USSEC and Auburn University hosted the 2017 Americas Aquaculture Technical Training (RAPCO) in Auburn, Alabama. 65 aqua industry participants (aqua producers, feed companies, government, and technicians) received the specialized training May 15 – 18. The course included participants in both the fish and shrimp markets. The information was effectively communicated to the attendees through hands-on training and education provided by leading technical teams, nutritionists, and feed specialists in the aquaculture field.

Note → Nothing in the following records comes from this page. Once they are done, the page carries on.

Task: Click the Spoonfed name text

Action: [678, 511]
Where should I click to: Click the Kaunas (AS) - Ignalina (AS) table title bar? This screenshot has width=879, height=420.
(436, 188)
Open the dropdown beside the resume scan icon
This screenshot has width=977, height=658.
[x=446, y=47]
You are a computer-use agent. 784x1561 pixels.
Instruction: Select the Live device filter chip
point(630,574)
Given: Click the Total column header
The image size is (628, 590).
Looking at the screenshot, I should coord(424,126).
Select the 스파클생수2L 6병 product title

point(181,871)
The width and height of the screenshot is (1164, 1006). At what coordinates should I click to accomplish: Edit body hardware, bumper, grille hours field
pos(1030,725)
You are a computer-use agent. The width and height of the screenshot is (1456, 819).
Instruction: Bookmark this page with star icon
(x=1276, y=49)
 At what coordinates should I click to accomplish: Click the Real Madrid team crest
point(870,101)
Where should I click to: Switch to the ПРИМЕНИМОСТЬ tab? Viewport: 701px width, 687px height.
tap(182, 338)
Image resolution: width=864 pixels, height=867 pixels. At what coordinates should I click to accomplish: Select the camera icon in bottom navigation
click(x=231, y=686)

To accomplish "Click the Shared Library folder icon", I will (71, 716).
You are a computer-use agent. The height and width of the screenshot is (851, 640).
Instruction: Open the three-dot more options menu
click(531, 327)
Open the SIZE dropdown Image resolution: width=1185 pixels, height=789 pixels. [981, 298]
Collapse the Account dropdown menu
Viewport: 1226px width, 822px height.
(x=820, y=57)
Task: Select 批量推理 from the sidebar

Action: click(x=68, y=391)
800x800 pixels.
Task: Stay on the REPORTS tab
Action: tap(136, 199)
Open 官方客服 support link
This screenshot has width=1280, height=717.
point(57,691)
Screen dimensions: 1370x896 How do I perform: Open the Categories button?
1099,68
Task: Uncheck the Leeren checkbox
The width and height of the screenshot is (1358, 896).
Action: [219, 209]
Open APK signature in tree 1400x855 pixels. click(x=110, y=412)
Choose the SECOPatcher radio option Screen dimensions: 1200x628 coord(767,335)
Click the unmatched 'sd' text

The first day’s agenda focused on status, issues, and trends in global aquaculture production. USSEC aquaculture consultant – Americas Jairo Amezquita welcomed the attendees and gave a summary of the event over the course of the three days and an overview of the U.S. Soy aquaculture program. Darryl E. Jory spoke about global aquaculture markets and status, issues, and trends. C. E. Boyd is a pioneer in designing the world’s most efficient pond aerators. His designs were twice as efficient as any aerator in use at the time and his research has helped people understand how to better manage their water, facilitating worldwide aquaculture advancement. USSEC consultant John Hargreaves presented on the research and development on partitioned ponds in the U.S. and their potential application to fish and shrimp farming. Jesse Chappell, professor at Auburn University and creator of the Intensive Pond Aquaculture (IPA) technology, provided updates on new implantations, Southeast Asia (SEA), and upcoming installations in the Americas region.

Luke Roy wrapped up the day’s presentations with an update on developments in new aquaculture technologies.
After all of the presentations were over, Allen Davis and Jesse Chappell provided tours of their research facilities and ponds.



Day two focused on fish and shrimp nutrition, practical diets, feed management, and diseases. This session was very interactive and participants were able to learn about the needs specific to their farms or mills.

The third day was comprised of aquaculture certification system details, quality control for feed ingredients and feed, determining the load capacity in aquaculture; controlling diseases; microbial floc systems; water quality problems and solutions; and harvesting and post-harvesting management.

Day four wrapped up with an introduction to lean manufacturing and lean manufacturing exercises. Lean manufacturing is a systematic method for the elimination of waste within a manufacturing system. Lean makes obvious what adds value by reducing everything else that does not.

USSEC would like to give special thanks to the Nebraska and Indiana QSSBs who sponsored this project. The continued support of this course is extremely important to the industry due to new technologies emerging, strains, issues, and trends.